Estratto del documento:
________

Carlin Petrini in quel momento non aveva ancora fondato lo slow food e probabilmente era ancora immerso nel “tradizionale” impegno politico. Il mio amico, invece, aveva già capito tutto. “Il problema dei filosofi è che hanno cercato di interpretare il mondo mentre si tratta di trasformarlo!”, aveva detto quel signore di Treviri. D’accordo, ma il secondo problema dei filosofi è che hanno pensato di fare la rivoluzione nelle piazze e nelle fabbriche, mentre il mondo si cambia nella “terra madre”, nelle botteghe alimentari, nel sacchetto della spesa, in cucina, e, infine, a tavola!

________

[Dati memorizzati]

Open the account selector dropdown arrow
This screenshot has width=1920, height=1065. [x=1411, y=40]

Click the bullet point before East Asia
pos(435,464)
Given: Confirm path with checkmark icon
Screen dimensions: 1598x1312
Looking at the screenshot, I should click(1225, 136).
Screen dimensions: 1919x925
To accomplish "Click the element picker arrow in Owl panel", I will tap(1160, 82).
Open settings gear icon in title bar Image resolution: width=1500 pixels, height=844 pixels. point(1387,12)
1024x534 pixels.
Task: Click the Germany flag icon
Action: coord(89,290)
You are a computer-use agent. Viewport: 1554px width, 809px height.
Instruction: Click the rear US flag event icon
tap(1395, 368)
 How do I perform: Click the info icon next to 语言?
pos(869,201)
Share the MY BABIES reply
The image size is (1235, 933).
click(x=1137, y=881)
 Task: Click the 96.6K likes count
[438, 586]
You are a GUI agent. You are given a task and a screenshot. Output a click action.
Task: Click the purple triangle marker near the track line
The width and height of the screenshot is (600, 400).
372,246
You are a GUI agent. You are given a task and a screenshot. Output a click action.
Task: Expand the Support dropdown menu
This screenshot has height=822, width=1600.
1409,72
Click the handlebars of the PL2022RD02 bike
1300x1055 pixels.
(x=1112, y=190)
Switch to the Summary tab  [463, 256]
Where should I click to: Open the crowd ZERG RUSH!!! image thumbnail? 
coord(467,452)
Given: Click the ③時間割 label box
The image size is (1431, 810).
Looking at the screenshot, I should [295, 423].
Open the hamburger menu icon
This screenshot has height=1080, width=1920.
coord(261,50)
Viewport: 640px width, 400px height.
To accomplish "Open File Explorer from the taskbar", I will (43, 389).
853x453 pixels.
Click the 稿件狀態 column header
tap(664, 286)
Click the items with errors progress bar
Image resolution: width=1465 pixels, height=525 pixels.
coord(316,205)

________

Esercizi da svolgere:
(A) Rispondi a queste domande sul brano.
(i) Che cosa non aveva ancora fondato Carlin Petrini in quel momento?
(ii) Secondo la frase citata, che cosa hanno cercato di fare i filosofi invece di trasformare il mondo?
(iii) Dopo la cucina, in quale ultimo luogo il brano dice che si cambia il mondo?
(B) Per ciascuna affermazione, indica se concorda con il brano e cita le parole che lo decidono.
(i) In quel momento Carlin Petrini aveva già fondato lo slow food.
(ii) L'amico aveva già capito tutto.
(iii) Secondo il brano, il mondo si cambia nelle piazze e nelle fabbriche.
(C) Riproduci dal brano il passo che va da "Carlin Petrini in" fino a "infine, a tavola!" compreso.

Soluzioni degli esercizi:
(A)
(i) Lo slow food.
(ii) Hanno cercato di interpretare il mondo.
(iii) A tavola.

(B)
(i) No: «non aveva ancora fondato lo slow food».
(ii) Sì: «Il mio amico, invece, aveva già capito tutto».
(iii) No: «hanno pensato di fare la rivoluzione nelle piazze e nelle fabbriche, mentre il mondo si cambia nella “terra madre”».

(C)
Carlin Petrini in quel momento non aveva ancora fondato lo slow food e probabilmente era ancora immerso nel “tradizionale” impegno politico. Il mio amico, invece, aveva già capito tutto. “Il problema dei filosofi è che hanno cercato di interpretare il mondo mentre si tratta di trasformarlo!”, aveva detto quel signore di Treviri. D’accordo, ma il secondo problema dei filosofi è che hanno pensato di fare la rivoluzione nelle piazze e nelle fabbriche, mentre il mondo si cambia nella “terra madre”, nelle botteghe alimentari, nel sacchetto della spesa, in cucina, e, infine, a tavola!